Часы показывали без десяти девять, когда Венеция сняла кухонный фартук в голубую и белую полоску, и одновременно дверь в кухню с треском распахнулась. В проеме виднелась рука с длинным бокалом шампанского.
– Это тебе, – сказала Лидия, и в голосе ее слышалось раскаяние. – Я прощена?
Венеция засмеялась.
– Если шампанское хорошее, я прощу тебе все, что угодно.
– Самое лучшее у Роджера, – осторожно показалось лицо Лидии с извиняющимся выражением.
– Когда я его открыла, ему стукнуло шестьдесят девять. – Быстрый взгляд ее зеленых глаз мигом охватил столы. – Все смотрится так, что для тебя любая награда мала. Ох, Венни, дорогая, это же настоящий пир. Ты такая мастерица! Курс поварского искусства не прошел для тебя даром.
– Интересно, Лидия, – сказала Венеция, смакуя шампанское, – а что ты хотела предложить гостям сегодня вечером?
Лидия, смущаясь, достала из сумки сверток и вынула оттуда огромный кусок говядины на реберной косточке.
– Я думала, это сойдет… Американцы ведь любят говядину, правда? Я как-то не подумала об этом проклятом времени, что уйдет на готовку! И, если уж говорить о времени, надо спешить и принарядиться. Оставь это все, Венеция. Иди и расслабься в ванной, наведи красоту. Роджер сам займется винами, а Кэт накроет стол и поставит цветы. Цветы! Ох, Венни, что бы я без тебя делала? Огромное спасибо.
Лидия порывисто обняла ее, и Венеция доверчиво прильнула головой к ее щеке.
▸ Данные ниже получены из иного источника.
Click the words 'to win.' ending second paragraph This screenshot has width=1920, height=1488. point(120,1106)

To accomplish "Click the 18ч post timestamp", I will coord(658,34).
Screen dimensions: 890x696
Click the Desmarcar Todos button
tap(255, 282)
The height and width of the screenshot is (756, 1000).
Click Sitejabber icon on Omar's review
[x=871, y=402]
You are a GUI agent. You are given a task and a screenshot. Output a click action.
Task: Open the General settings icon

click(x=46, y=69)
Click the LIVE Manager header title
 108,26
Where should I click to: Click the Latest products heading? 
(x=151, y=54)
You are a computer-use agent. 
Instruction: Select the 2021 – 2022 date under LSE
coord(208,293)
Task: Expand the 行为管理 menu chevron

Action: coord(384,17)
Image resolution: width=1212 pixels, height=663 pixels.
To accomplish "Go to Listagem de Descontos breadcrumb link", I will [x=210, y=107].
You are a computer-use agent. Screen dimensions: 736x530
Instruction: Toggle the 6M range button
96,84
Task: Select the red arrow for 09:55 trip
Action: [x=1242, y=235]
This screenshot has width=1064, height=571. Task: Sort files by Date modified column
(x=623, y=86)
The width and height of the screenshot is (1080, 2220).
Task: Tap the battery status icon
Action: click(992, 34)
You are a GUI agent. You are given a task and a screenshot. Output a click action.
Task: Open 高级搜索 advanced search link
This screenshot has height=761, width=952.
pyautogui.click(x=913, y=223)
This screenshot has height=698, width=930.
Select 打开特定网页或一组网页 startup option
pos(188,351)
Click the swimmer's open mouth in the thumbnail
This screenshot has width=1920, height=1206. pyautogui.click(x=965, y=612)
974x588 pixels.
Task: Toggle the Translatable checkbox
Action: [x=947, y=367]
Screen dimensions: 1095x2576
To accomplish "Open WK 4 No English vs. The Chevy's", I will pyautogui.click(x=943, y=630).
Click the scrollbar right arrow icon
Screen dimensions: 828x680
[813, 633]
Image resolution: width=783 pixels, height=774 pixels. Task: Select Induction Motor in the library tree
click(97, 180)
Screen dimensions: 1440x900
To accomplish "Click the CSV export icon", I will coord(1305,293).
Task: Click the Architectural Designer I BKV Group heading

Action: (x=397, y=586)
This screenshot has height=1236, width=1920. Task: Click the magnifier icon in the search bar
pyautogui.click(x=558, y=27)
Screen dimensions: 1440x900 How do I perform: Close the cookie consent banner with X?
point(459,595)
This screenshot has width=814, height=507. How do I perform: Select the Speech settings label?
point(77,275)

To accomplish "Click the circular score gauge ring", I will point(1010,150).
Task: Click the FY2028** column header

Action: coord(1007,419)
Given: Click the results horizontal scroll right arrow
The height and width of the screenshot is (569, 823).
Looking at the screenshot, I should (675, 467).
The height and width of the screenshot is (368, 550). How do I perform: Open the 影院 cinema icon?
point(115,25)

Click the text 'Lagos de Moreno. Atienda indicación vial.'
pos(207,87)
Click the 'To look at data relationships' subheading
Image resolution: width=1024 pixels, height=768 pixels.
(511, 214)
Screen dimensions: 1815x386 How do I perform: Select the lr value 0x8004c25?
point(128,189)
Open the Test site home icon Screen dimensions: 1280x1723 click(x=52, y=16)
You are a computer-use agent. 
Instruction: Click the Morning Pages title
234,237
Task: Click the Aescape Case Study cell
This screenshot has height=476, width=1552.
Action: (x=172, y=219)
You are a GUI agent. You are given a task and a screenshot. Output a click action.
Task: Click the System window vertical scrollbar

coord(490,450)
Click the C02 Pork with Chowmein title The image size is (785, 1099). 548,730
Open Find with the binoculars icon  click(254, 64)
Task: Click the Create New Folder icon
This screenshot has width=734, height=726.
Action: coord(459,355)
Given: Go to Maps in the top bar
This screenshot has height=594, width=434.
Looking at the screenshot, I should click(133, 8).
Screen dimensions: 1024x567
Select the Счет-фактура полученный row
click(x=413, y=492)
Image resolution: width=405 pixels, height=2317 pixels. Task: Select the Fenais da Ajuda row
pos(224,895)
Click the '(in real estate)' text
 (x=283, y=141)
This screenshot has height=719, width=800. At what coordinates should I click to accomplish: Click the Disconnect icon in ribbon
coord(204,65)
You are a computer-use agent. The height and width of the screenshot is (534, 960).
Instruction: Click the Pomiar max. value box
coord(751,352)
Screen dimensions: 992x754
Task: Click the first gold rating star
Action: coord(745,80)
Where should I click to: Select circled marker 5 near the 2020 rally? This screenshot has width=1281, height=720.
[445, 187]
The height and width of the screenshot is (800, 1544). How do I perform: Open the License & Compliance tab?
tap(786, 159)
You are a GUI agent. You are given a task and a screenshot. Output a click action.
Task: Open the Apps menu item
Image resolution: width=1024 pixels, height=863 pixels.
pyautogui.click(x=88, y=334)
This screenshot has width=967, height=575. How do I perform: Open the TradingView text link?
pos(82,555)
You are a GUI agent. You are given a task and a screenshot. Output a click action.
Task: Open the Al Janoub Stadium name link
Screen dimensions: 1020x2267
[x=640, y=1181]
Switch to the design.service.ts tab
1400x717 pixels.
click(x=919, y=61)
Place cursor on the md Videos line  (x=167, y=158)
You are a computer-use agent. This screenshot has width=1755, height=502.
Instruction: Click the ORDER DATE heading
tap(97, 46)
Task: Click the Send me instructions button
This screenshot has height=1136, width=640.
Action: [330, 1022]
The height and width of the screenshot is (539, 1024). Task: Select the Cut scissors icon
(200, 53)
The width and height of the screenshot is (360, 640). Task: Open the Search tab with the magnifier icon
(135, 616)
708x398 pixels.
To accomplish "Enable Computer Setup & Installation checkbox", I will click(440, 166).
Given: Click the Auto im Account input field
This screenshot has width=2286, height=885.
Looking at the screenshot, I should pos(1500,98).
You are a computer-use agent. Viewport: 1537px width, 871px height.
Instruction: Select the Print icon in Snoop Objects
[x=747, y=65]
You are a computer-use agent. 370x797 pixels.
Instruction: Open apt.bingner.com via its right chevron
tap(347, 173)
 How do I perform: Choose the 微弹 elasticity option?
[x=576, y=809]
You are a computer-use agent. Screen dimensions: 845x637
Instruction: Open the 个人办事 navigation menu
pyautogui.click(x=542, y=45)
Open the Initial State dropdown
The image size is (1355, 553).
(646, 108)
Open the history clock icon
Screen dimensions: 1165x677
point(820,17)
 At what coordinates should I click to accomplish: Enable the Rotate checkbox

Это было то подлинное, чем она так дорожила.
Зайдя в ванную комнату, Кэт добавила в воду гардениевое масло, и вот теперь Венеция, потягивая ледяное шампанское, лежала в теплой ароматной воде. Казалось, она никогда не знала никакого другого душевного пристанища с тех самых пор, когда была еще совсем маленькой. Не знала, пока не встретила Кэт. Одинокое дитя, поступив в Хаскет в свои двенадцать лет, Венеция была не новичком в английских закрытых пансионах. В нежном семилетнем возрасте Дженни впервые поместила ее в допотопную, но престижную школу Бёрч-Хау в центре графства Беркшир. До сего дня Венеция помнит, как в первый раз увидела там общую спальню с железными кроватями, накрытыми розовыми покрывалами из линялого хлопка, на каждом из которых резвились нарисованные медвежата и разные другие зверушки; одно из покрывал было очень старым, разграфленным в клеточку, и ткань его казалась истончившейся от постоянных прикосновений нежных маленьких пальчиков. Девушка вспомнила тянущее ощущение в животе, когда глаза ее, скользнув по отлично натертому, но выщербленному полу, остановились на маленькой, с двумя отделениями, тумбочке, одной из тех, что стояли у каждой детской кроватки, и ожидавшей теперь того, чтобы поступить в полное ее распоряжение. На каждой из расставленных с военной методичностью тумбочек лежали щетка для волос и гребень, а также стояло по оправленной в рамочку фотографии с улыбающейся семейной группой.
Венеция в отчаянии вцепилась в руку Дженни. После трех полных свободы и наслаждения лет, проведенных в школе Монтессори в Малибу, это место казалось тюрьмой.
– Смелее, смелее, дорогая, – твердо сказала Дженни. – Помни, что здесь ты потому, что твой отец – британец, и ты должна научиться вести себя, как настоящая леди. Я не хочу, чтобы кто-либо из моих детей кончил так, как кончает лос-анджелесское киношное отродье. Во всяком случае, будет занятно, вот увидишь.
Семилетней девочке предоставили в полное владение пустую кровать, и Венеция заинтересовалась судьбой той счастливицы, что покинула эту спальню, называвшуюся «Нежность».
– Каждая из наших спален носит имя тех качеств, которые школа надеется привить нам, – с важностью объявила юная проводница, подмигнув Венеции. – Нежность, Спокойствие, Симпатия, Доброта и Скромность.
– А что с ней случилось? – спросила Венеция тоненьким голоском, указывая на освободившуюся кровать, теперь принадлежавшую ей.
– Ох, эта Кандия. Она была обманщица. Приехала ее тетя и забрала домой. А ее семья живет в Гонконге. Думаю, мать захочет оставить там Кандию до тех пор, пока та не подрастет, чтобы поступить в школу для больших. Все наши семьи живут за границей.
Высокие, истинно британские интонации девочки, ее протяжные гласные звучали для Венеции подобно неведомой музыке.
– Ну, вот видишь, – воскликнула Дженни с триумфом в голосе, – я же тебе говорила, что ты здесь не единственная малышка без семьи.